E. de Bruyne, G.B.J. Hiltermann en H.R. Hoetink (1947)

Gepubliceerd op 17-10-2024

SCHELFHOUT, lodewijk

betekenis & definitie

Nederlands schilder en graficus (Den Haag 23 Aug. 1881 - Amstelveen 5 Nov. 1943), kleinzoon van Andreas, leerling van de Haarlemse Kunstnijverheidschool en verder autodidact, schilderde aanvankelijk in de trant der Haagse School, o.a. beïnvloed door Th. de Bock. Tijdens zijn verblijf te Parijs (1903-’13) onderging hij de invloed van Van Gogh en vooral van Cézanne en Le Fauconnier, waardoor hij zich tot cubist ontwikkelde.

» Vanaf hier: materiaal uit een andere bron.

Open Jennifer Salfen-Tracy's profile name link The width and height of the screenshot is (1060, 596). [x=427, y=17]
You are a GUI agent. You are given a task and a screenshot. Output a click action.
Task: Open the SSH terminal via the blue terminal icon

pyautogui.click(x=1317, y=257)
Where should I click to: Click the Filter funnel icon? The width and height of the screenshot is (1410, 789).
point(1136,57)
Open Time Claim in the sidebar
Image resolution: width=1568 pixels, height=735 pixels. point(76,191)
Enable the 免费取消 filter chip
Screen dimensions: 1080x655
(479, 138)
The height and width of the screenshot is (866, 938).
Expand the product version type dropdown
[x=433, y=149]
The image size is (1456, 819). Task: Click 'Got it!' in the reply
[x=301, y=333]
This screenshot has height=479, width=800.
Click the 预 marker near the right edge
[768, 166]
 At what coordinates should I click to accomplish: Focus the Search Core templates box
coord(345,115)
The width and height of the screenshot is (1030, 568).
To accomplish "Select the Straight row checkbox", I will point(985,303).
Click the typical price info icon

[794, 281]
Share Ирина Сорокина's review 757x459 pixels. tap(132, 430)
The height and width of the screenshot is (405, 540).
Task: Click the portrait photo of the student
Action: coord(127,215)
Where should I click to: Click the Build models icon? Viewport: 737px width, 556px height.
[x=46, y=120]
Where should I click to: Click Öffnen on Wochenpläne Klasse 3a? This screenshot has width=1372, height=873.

Hij bleef echter een typische overgangsfiguur. Hij werkte veel in Zuid-Frankrijk en op Corsica. Het best was hij in zijn grafische werk: droge naaldetsen van landschappen met architectuur of figuren, welke fraai van compositie en licht-donker verdeling zijn. Ook maakte hij series bijbelse prenten en ontwerpen voor glas-in-lood ramen en decoratieve panelen, welke meer van een decoratief talent dan van een sterk expressievermogen getuigen.Lit.: F. M. Huebner, L. Sch. (Amsterdam 1921); Idem, L. Sch. (Leipzig 1921); Idem, in: Der Cicerone, nr 13, 1921; Idem, in: Nieuwe Kunst, nr 1, 1921; Idem, in: Opgang, nr 1, 1921; Idem, in: Jahrbuch der jungen Kunst, nr 2, 1921; Maandblad v. Beeld.

Kunsten, nr 2, 1925. nr 7, 1930; L. Bosch, Ned. prentkunst sedert 1900 (Utrecht 1927); K. Niehaus, Levende Ned. kunst (Amsterdam 1942).